Toparlarsak günümüzde dünya çapındaki politik süreçleri belirleyen temel çelişmeler: 1) Küresel burjuvazi ile dünya emekçileri-yoksulları arasındaki çelişme; 2) Emperyalizm ile dünya halkları arasındaki çelişme; 3) Atlantik ve Avrasya devlet blokları arasındaki çelişme; 4) Modernite (demokrasi) ile pre-modernite (gericilik, otokrasi) arasındaki çelişme olarak özetlenebilir.
***
Bütün bu çelişmeler, kendi başlarına büyük politik süreçlere yol açabiliyor, bazen biri bazen diğeri öne çıkabiliyor. Ama diğerlerini de belirleyen en temeldeki çelişmenin burjuvazi-proletarya (küresel burjuvazi ile dünya emekçileri) çelişmesi olduğunu düşünüyorum. Gerek emperyalizm ile dünya halkları arasındaki çelişme gerekse modernite ile pre-modernite arasındaki çelişme, bu çelişme temelinde yükseliyor. Çünkü bugün pre-modernitenin ve otokrasi eğilimlerinin esas kaynağı ve destekleyicisi küresel burjuvazi ve onun devletleridir. Öte yandan Atlantik-Avrasya çelişmesinin de emperyalizm ile dünya halkları arasındaki çelişmenin devletler düzeyindeki bir türevi olduğu söylenebilir.

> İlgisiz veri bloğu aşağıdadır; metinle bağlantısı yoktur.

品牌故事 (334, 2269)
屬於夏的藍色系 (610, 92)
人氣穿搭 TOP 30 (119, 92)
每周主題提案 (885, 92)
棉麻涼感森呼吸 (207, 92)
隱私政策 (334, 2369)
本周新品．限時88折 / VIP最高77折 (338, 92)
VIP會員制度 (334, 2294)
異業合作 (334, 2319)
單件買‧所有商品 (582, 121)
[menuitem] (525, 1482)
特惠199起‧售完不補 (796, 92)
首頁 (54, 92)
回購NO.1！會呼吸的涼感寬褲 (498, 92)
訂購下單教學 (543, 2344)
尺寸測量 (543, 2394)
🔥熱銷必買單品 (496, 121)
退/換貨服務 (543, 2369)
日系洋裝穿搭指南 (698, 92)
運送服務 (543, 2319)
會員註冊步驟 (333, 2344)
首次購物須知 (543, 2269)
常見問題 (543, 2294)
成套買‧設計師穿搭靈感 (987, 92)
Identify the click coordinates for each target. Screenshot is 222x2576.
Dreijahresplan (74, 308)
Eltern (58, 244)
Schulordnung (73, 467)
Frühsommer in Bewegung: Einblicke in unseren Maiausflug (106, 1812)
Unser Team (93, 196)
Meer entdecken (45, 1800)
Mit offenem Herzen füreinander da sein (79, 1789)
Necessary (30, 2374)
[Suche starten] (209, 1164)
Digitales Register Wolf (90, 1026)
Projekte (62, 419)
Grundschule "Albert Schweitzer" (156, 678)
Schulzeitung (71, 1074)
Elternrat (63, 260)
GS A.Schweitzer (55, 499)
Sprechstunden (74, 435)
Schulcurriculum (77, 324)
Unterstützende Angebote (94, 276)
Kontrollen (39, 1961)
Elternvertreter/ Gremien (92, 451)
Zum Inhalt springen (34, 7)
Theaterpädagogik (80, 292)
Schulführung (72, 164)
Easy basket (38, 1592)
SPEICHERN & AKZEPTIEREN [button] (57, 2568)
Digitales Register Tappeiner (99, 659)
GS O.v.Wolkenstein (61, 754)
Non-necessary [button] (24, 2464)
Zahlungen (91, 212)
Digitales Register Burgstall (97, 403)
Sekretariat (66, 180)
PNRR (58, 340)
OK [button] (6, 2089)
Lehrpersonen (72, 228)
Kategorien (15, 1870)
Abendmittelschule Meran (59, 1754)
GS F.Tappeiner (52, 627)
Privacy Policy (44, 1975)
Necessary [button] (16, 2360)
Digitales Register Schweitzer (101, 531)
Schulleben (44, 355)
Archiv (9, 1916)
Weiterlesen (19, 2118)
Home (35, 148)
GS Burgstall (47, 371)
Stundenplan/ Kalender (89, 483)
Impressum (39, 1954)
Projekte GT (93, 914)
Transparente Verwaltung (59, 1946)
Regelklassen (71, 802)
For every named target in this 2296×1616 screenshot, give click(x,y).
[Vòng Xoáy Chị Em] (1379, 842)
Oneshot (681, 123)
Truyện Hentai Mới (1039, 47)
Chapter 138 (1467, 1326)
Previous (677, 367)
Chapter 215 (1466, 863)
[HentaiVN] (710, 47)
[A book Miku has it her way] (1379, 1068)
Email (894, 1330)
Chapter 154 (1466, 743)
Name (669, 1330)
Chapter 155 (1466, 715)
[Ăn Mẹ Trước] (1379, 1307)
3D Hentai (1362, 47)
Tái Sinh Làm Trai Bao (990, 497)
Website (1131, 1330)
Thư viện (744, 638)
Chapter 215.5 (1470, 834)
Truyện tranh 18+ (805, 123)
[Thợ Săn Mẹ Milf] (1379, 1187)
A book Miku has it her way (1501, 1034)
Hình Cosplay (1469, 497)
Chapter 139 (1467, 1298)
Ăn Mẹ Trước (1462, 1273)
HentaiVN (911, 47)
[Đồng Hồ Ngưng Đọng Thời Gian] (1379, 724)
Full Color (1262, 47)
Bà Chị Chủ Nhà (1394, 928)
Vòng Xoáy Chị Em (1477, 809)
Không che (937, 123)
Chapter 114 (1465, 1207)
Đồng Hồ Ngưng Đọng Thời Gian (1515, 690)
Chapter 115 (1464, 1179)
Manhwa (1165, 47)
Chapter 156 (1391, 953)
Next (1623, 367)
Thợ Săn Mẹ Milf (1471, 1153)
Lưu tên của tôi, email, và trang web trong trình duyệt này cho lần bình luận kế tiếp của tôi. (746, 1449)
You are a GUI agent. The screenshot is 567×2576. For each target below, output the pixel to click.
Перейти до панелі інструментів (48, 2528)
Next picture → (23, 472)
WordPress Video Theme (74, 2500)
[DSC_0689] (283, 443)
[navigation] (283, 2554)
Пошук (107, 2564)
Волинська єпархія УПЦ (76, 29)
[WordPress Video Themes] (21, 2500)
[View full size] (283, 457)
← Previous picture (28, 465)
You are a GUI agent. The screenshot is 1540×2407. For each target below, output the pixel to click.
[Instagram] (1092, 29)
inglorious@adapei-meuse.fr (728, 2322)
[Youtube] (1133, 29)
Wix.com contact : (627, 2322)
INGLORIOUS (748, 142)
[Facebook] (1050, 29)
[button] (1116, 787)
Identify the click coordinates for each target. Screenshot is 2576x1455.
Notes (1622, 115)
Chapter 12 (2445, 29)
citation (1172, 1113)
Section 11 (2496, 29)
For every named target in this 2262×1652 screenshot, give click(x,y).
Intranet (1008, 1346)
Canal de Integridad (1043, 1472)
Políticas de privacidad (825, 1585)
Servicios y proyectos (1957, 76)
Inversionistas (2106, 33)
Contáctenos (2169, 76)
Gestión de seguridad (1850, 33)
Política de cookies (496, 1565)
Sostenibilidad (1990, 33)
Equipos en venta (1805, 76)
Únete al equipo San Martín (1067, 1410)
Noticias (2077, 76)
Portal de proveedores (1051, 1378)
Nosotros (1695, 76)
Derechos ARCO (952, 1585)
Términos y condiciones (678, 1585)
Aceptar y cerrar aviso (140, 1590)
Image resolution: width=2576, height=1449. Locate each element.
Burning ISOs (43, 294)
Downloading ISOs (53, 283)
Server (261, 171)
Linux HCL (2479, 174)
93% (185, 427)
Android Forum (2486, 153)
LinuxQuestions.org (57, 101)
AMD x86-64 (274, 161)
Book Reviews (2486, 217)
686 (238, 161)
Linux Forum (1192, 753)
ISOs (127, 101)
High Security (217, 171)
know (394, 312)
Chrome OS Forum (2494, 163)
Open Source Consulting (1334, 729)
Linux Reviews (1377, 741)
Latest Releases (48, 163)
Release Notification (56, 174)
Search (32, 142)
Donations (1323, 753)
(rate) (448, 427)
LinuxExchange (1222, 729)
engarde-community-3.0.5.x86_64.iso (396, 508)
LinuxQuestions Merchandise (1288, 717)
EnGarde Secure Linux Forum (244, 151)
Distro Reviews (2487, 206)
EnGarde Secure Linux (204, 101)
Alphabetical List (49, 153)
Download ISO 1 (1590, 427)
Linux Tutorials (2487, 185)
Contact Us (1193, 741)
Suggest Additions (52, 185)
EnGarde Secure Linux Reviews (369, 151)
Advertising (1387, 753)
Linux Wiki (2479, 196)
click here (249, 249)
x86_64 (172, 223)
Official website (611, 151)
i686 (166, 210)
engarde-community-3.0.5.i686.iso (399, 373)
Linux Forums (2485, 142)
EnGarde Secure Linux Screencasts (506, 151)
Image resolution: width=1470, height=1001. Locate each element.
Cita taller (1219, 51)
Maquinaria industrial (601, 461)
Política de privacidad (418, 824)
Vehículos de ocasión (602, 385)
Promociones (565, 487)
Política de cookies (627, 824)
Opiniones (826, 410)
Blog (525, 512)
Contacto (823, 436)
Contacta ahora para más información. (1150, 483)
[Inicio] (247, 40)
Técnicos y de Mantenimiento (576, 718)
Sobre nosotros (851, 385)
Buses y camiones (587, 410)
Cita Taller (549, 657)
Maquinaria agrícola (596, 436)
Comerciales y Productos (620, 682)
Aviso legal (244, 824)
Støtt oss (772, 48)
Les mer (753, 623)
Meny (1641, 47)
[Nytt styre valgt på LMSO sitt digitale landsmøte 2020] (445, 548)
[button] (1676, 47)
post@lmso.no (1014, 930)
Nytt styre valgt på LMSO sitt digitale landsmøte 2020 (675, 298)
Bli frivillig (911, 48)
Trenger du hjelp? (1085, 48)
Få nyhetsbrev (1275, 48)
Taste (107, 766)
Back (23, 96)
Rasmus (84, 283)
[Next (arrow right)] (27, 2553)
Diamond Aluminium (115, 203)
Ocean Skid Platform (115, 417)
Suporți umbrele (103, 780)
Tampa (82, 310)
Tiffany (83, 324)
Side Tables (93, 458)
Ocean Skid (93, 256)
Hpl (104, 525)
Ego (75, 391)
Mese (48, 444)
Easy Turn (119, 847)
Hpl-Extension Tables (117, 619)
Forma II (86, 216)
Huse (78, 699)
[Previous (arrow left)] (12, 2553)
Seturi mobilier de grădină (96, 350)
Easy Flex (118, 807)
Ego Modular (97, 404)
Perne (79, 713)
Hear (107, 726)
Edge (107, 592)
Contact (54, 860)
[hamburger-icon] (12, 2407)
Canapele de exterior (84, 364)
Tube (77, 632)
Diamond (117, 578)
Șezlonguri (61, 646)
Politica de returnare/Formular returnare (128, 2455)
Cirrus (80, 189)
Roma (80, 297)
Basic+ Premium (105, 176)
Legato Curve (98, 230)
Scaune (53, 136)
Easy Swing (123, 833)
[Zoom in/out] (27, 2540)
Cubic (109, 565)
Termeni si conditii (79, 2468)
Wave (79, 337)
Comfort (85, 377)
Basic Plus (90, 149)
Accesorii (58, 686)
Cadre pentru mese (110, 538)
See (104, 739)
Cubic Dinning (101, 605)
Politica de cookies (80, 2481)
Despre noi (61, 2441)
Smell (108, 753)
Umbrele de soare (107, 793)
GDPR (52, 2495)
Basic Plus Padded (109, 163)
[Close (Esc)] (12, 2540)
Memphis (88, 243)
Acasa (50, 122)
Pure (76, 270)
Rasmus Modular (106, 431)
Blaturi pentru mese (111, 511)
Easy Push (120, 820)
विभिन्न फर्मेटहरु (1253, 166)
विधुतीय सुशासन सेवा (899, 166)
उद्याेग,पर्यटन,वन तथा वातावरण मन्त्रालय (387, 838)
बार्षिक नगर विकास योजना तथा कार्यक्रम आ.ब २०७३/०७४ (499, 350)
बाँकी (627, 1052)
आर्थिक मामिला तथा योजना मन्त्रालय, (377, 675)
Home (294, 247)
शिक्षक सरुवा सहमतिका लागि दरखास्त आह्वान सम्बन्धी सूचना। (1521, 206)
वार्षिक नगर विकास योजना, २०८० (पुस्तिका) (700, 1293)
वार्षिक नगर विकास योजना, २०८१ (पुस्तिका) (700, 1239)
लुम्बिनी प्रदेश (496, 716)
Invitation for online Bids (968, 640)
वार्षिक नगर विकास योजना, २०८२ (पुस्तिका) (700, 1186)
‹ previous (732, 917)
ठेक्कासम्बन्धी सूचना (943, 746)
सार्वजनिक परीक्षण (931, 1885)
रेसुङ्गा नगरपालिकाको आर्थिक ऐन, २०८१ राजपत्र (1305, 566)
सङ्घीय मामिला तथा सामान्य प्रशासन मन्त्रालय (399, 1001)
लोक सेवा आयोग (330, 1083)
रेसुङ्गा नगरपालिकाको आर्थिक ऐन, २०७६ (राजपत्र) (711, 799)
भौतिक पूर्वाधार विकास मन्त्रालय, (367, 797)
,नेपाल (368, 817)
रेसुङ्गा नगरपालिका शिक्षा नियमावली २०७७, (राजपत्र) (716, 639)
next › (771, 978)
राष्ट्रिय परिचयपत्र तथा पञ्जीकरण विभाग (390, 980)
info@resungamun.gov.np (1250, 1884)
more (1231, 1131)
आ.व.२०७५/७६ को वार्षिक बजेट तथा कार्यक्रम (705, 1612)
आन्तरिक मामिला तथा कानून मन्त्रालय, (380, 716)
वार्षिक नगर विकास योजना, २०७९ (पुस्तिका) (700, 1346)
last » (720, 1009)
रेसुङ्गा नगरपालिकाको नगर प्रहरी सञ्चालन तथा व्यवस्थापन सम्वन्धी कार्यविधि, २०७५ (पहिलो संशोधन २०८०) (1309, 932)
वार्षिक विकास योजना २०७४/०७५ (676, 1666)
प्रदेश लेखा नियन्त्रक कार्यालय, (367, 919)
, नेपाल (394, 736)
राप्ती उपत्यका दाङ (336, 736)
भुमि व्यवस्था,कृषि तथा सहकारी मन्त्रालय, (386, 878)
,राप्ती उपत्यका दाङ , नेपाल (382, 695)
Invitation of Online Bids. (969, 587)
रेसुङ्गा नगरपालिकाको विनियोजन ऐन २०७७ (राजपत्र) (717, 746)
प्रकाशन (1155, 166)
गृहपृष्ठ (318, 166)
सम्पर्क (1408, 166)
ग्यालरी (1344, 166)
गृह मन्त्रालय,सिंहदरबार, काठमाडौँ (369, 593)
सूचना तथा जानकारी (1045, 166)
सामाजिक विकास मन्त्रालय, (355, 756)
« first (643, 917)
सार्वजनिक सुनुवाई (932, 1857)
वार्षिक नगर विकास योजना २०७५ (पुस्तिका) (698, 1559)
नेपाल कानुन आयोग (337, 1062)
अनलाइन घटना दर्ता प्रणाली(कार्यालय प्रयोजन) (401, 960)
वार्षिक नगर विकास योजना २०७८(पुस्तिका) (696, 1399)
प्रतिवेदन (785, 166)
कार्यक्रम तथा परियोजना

“Emekçi modernitesi”, bütün bu çelişmelerin -emekçiler ve yoksullar açısından- sentezini ifade eden bir slogan olarak tespit edilebilir.
***
“Baş çelişme” kavramı ise sosyo-ekonomik değil politik bir kavramdır ve politik gelişmelere göre (ve elbette ülkelere/bölgelere göre) değişebilir. Ama baş çelişme de yukarıda sözünü ettiğimiz temel çelişmeler zemininde yükselir. Örneğin bugün dünya çapında baş çelişme -bence- ABD emperyalizmi ile dünya halkları arasındadır.
Türkiye’deki baş çelişme ise Saray iktidarı ile Türkiye halkı arasındadır. Saray iktidarı, gerek pre-modern eğilimlerin (Türkiye gericiliğinin) gerek küresel burjuvazinin gerekse ABD emperyalizminin Türkiye’deki somutlaşmış ifadesi gibidir.
NOT: Bu tespitlerin tartışılacak pek çok yönü bulunduğunun, bazı boşluklar içerdiğinin farkındayım. Zaten kesin hükümler iddiasıyla değil, tartışılması ve derinleştirilmesi umuduyla yazdım.